> [Exercise] Beginning with the line that contains "Stabilisation / Contention (1046, 804)", extract each line through the end of the listing below, with no additions or omissions.

> [The records]
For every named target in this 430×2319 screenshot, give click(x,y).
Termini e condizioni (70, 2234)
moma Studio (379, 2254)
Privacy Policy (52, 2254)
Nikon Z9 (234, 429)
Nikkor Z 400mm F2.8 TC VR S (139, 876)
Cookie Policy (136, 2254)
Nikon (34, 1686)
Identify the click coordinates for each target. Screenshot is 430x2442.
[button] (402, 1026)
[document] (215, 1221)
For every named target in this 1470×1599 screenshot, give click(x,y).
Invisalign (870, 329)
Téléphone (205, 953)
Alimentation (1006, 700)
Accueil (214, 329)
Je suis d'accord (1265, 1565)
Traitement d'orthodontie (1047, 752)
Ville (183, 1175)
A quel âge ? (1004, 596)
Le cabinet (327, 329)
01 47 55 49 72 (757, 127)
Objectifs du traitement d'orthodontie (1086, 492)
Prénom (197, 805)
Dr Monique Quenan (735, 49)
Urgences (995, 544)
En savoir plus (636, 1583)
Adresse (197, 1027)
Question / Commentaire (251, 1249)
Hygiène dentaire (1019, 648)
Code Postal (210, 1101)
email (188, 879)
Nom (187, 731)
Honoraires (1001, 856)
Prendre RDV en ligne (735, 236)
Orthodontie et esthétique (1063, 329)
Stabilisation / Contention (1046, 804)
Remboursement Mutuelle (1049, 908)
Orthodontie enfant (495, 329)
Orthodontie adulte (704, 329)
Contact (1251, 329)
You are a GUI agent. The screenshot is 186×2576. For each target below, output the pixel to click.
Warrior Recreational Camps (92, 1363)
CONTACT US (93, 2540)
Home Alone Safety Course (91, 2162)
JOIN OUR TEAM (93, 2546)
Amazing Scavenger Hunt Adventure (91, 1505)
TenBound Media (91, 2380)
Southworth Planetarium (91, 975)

> [Task result]
Stabilisation / Contention (1046, 804)
Remboursement Mutuelle (1049, 908)
Orthodontie enfant (495, 329)
Orthodontie adulte (704, 329)
Contact (1251, 329)
You are a GUI agent. The screenshot is 186×2576. For each target below, output the pixel to click.
Warrior Recreational Camps (92, 1363)
CONTACT US (93, 2540)
Home Alone Safety Course (91, 2162)
JOIN OUR TEAM (93, 2546)
Amazing Scavenger Hunt Adventure (91, 1505)
TenBound Media (91, 2380)
Southworth Planetarium (91, 975)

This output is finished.